DATASET EXCERPTS >>

□ □ □

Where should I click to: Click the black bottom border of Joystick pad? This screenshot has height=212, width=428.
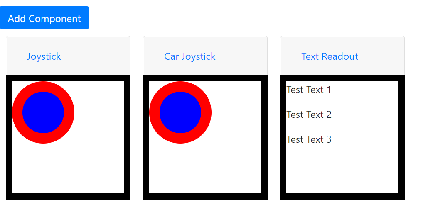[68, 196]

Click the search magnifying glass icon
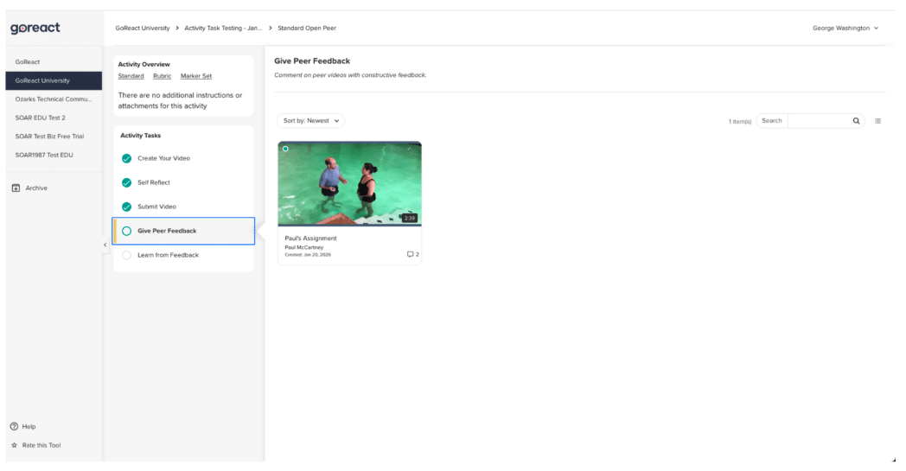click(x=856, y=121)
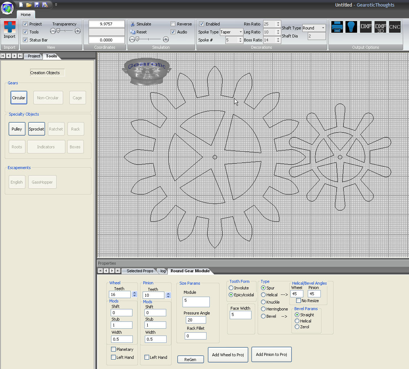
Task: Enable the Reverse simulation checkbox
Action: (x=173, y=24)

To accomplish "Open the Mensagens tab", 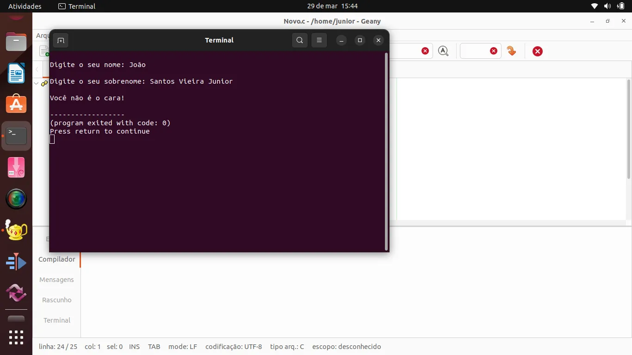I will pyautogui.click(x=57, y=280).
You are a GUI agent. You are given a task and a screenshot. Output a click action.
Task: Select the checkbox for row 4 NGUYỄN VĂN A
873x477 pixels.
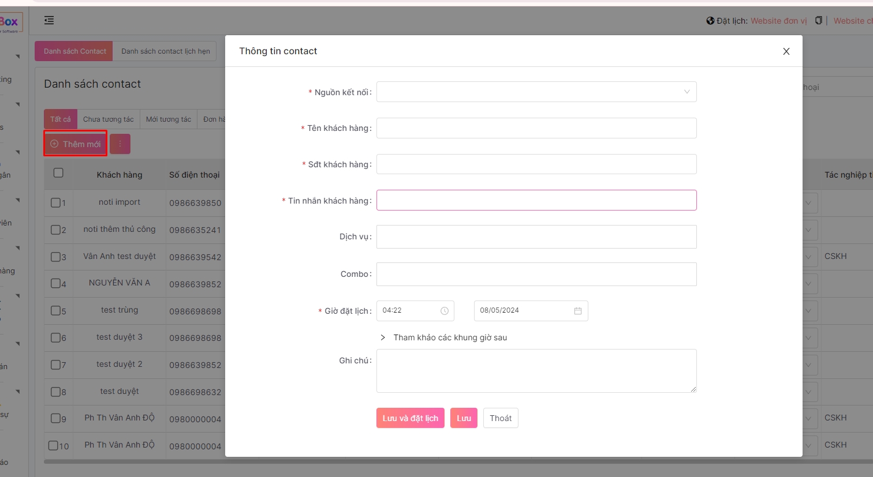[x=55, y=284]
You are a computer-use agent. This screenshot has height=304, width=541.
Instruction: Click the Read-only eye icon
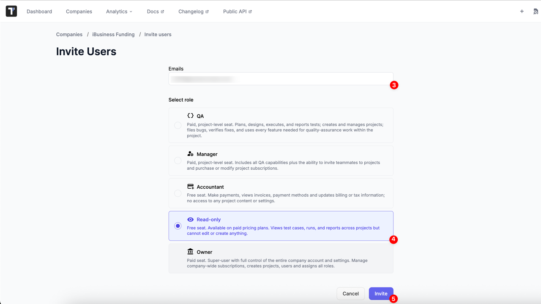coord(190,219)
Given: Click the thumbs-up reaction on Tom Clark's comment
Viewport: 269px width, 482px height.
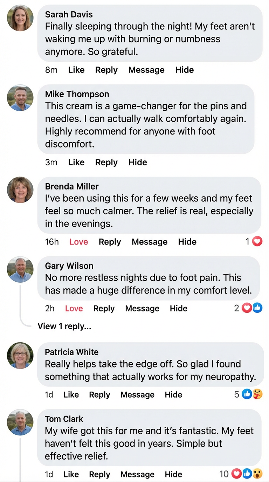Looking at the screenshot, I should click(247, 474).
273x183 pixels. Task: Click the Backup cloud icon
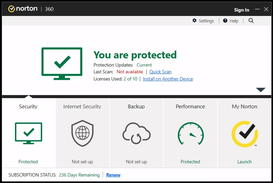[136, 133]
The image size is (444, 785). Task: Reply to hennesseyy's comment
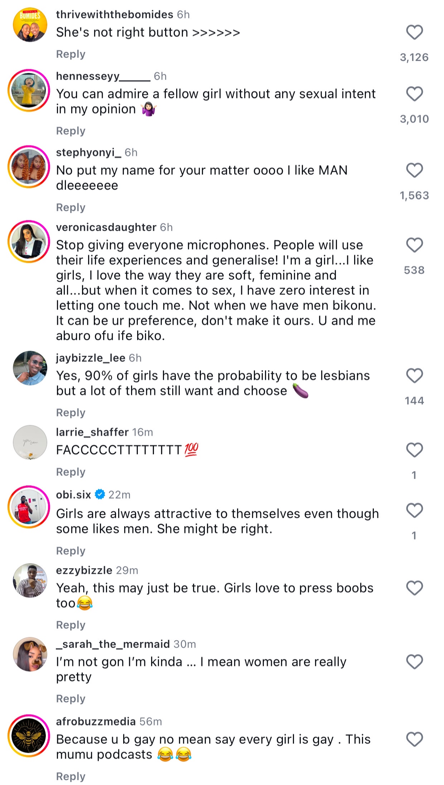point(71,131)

□ □ □

Every line in the listing above that mentions "agent" should be returned.

You are a GUI agent. You are given a task and a screenshot. Output a click action.
You are a computer-use agent. This screenshot has height=304, width=541.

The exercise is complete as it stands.